WHAT THE TASK ASKS → The pictures must be left out, while the rest of the data is copied exactly.

[[ EXCERPTED DATA open ]]

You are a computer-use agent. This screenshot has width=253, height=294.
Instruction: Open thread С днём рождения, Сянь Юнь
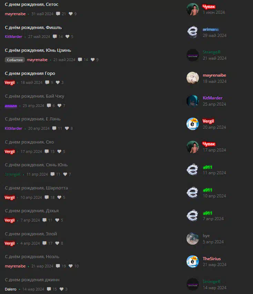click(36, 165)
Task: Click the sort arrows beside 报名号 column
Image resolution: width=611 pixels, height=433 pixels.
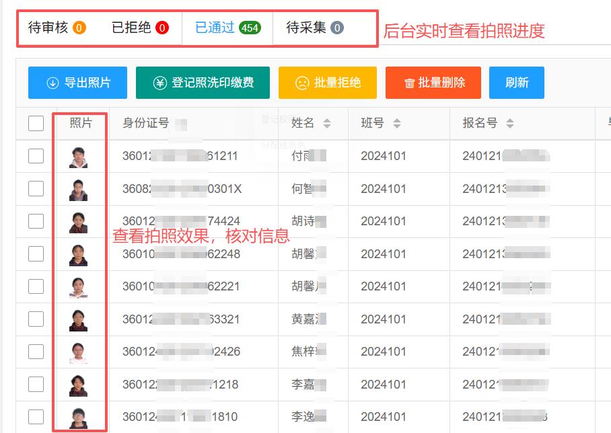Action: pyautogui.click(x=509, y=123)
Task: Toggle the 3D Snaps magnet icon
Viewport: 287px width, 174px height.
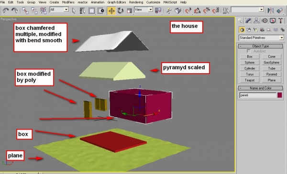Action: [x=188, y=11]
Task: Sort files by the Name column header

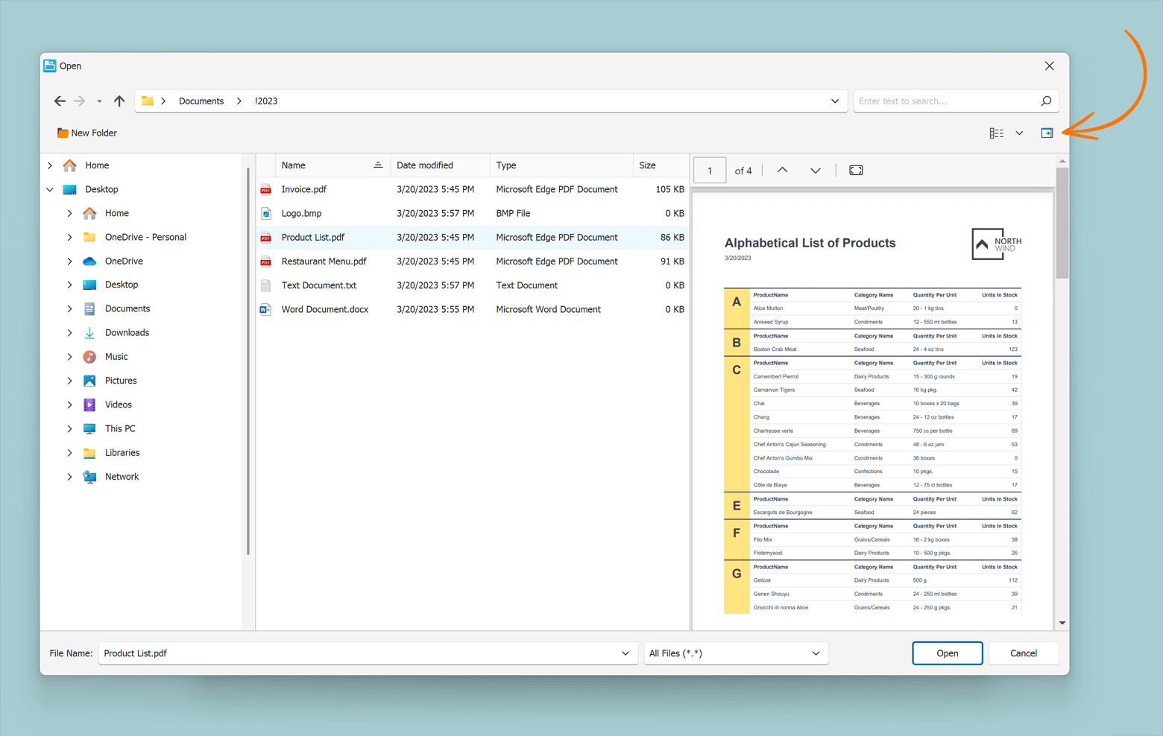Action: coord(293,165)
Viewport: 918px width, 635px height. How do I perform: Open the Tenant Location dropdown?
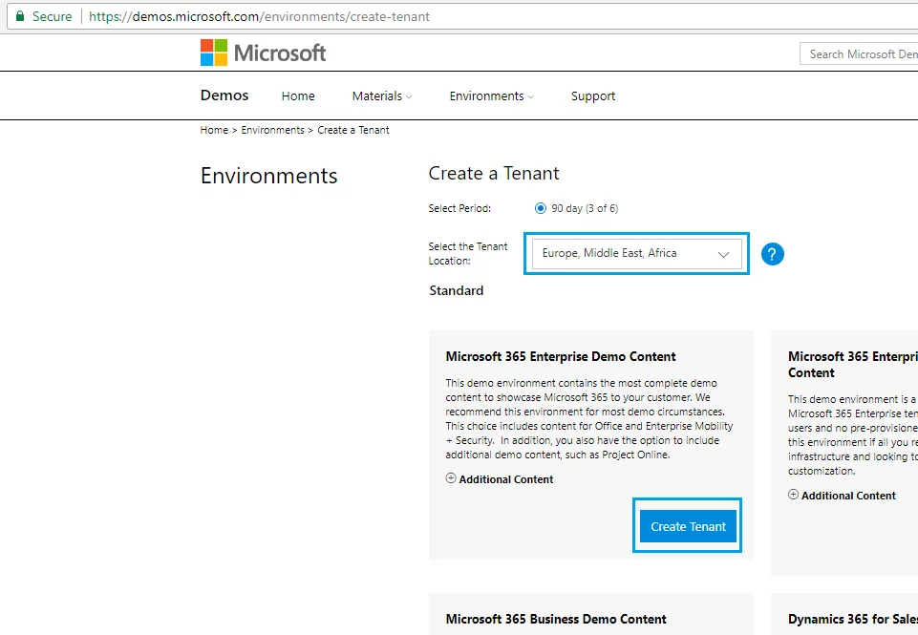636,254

[[ EXCERPTED DATA closed ]]

EXPECTED ANSWER →
You are a computer-use agent. This screenshot has width=253, height=294.
Instruction: Open thread С днём рождения, Сянь Юнь
click(36, 165)
Task: Click the sort arrows beside 报名号 column
Image resolution: width=611 pixels, height=433 pixels.
Action: pyautogui.click(x=509, y=123)
Task: Toggle the 3D Snaps magnet icon
Viewport: 287px width, 174px height.
Action: [x=188, y=11]
Task: Sort files by the Name column header

Action: coord(293,165)
Viewport: 918px width, 635px height. How do I perform: Open the Tenant Location dropdown?
636,254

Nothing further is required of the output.